SET TASK: Pick out every line of the records that contains the word "what", treating uppercase and lowercase letters as different, and copy each one in full.

┌─ RECORDS SHOWN

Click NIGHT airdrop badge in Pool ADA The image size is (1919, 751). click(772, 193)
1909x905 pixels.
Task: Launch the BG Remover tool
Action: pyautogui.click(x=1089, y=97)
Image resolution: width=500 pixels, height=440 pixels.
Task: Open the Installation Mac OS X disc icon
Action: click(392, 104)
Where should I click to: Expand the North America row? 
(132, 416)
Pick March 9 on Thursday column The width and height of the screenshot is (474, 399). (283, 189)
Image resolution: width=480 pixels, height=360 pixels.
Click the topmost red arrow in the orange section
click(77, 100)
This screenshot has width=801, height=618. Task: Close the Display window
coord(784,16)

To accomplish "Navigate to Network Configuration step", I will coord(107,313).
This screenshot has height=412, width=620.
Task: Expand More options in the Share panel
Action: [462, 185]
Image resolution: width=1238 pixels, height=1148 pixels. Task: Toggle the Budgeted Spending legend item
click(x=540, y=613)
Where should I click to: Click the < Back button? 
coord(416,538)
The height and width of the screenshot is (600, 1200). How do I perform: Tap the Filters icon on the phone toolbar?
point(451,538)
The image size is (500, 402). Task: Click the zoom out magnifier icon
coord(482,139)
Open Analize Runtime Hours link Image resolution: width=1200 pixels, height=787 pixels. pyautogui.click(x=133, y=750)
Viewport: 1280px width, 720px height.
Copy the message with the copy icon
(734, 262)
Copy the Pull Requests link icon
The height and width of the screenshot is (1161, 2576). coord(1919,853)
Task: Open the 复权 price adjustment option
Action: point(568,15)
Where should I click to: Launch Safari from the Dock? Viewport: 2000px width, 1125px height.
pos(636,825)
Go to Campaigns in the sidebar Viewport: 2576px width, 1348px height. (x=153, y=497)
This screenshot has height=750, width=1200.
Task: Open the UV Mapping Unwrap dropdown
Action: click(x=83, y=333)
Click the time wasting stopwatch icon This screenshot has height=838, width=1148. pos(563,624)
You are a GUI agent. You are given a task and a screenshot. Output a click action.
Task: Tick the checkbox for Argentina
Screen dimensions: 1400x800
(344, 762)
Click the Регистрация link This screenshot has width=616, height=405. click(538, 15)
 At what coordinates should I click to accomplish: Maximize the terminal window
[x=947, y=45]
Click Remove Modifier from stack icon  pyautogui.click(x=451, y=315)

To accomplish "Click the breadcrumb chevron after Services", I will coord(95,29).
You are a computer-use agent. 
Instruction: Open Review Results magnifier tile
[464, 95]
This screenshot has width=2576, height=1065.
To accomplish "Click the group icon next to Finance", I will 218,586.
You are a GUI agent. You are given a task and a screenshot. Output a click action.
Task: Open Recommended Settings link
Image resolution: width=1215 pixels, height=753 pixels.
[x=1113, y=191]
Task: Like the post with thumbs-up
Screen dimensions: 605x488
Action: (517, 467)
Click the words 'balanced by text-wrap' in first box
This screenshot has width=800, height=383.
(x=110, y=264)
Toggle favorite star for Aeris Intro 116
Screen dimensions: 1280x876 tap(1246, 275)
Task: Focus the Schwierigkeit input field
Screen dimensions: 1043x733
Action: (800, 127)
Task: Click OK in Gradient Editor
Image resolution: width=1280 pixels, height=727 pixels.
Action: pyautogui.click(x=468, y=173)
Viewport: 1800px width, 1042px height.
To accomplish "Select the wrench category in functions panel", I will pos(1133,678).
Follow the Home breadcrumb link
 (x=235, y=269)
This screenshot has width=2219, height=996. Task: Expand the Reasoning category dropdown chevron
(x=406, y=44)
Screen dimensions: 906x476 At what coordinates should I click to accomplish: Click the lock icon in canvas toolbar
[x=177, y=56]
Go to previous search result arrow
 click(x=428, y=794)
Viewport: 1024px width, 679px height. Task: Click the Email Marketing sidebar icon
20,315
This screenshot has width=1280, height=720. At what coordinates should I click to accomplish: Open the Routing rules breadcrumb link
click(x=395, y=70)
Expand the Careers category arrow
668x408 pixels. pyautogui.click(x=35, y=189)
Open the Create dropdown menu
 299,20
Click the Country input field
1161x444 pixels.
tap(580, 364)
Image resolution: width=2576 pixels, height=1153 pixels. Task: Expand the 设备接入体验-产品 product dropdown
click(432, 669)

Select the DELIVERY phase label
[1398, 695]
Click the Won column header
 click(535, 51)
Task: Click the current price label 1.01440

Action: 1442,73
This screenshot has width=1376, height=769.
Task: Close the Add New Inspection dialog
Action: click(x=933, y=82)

└─

SOLUTION BELOW:
 At what coordinates should I click to accomplish: Maximize the terminal window
Screen dimensions: 906x476 At what coordinates should I click to accomplish: Click the lock icon in canvas toolbar
This screenshot has width=1280, height=720. At what coordinates should I click to accomplish: Open the Routing rules breadcrumb link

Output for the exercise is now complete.